PROBLEM →
Set down again, exactly and only, the lines from the one that contains "Expand Autres modules in the sidebar" through the last line of the records below, both included, but not the pictures.

DATASET EXTRACT →
□ □ □ □ □

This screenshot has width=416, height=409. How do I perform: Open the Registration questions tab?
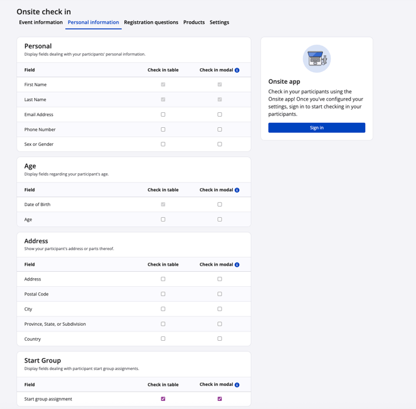click(x=151, y=22)
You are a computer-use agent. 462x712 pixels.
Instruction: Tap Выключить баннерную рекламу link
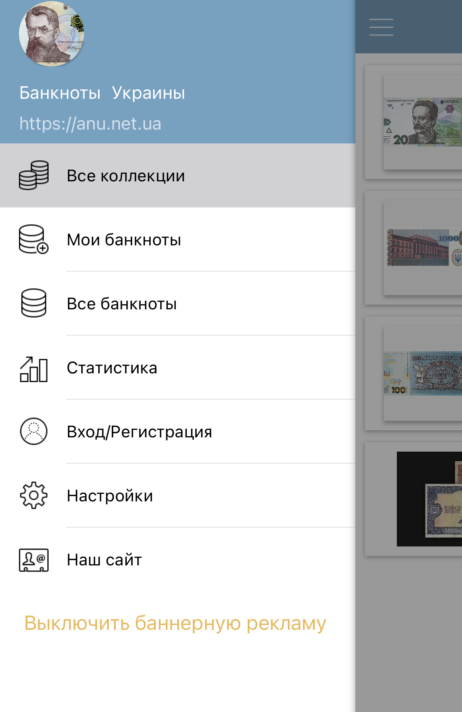click(x=175, y=623)
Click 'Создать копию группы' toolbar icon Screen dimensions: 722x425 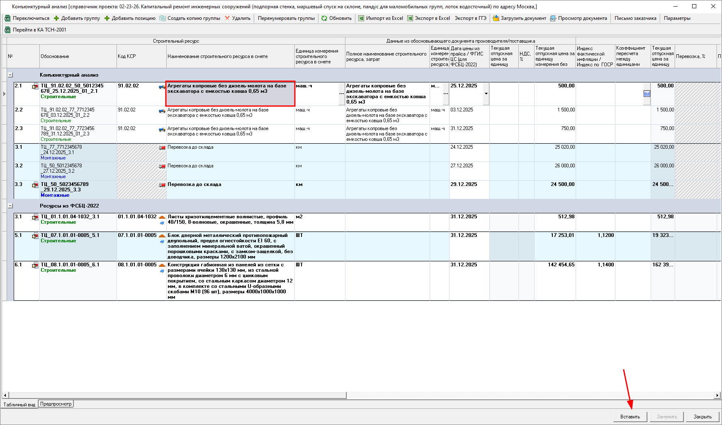(x=163, y=18)
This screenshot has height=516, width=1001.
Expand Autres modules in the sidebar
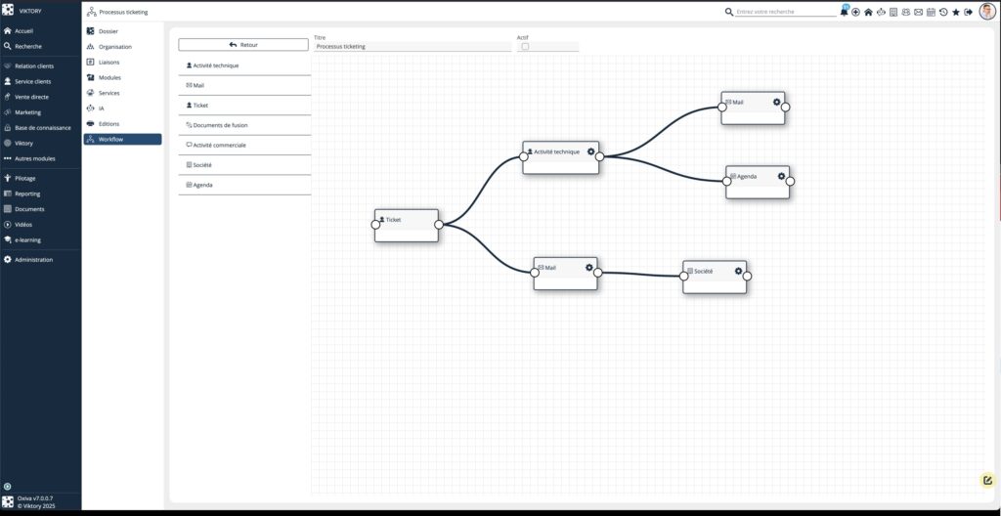coord(34,158)
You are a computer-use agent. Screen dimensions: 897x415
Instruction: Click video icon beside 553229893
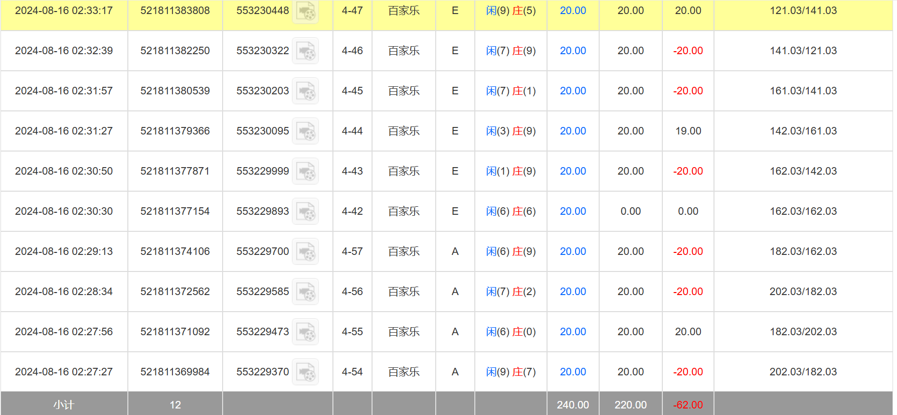tap(305, 211)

□ □ □ □ □

EXERCISE RESULT →
Expand Autres modules in the sidebar
coord(34,158)
You are a computer-use agent. Screen dimensions: 897x415
Instruction: Click video icon beside 553229893
tap(305, 211)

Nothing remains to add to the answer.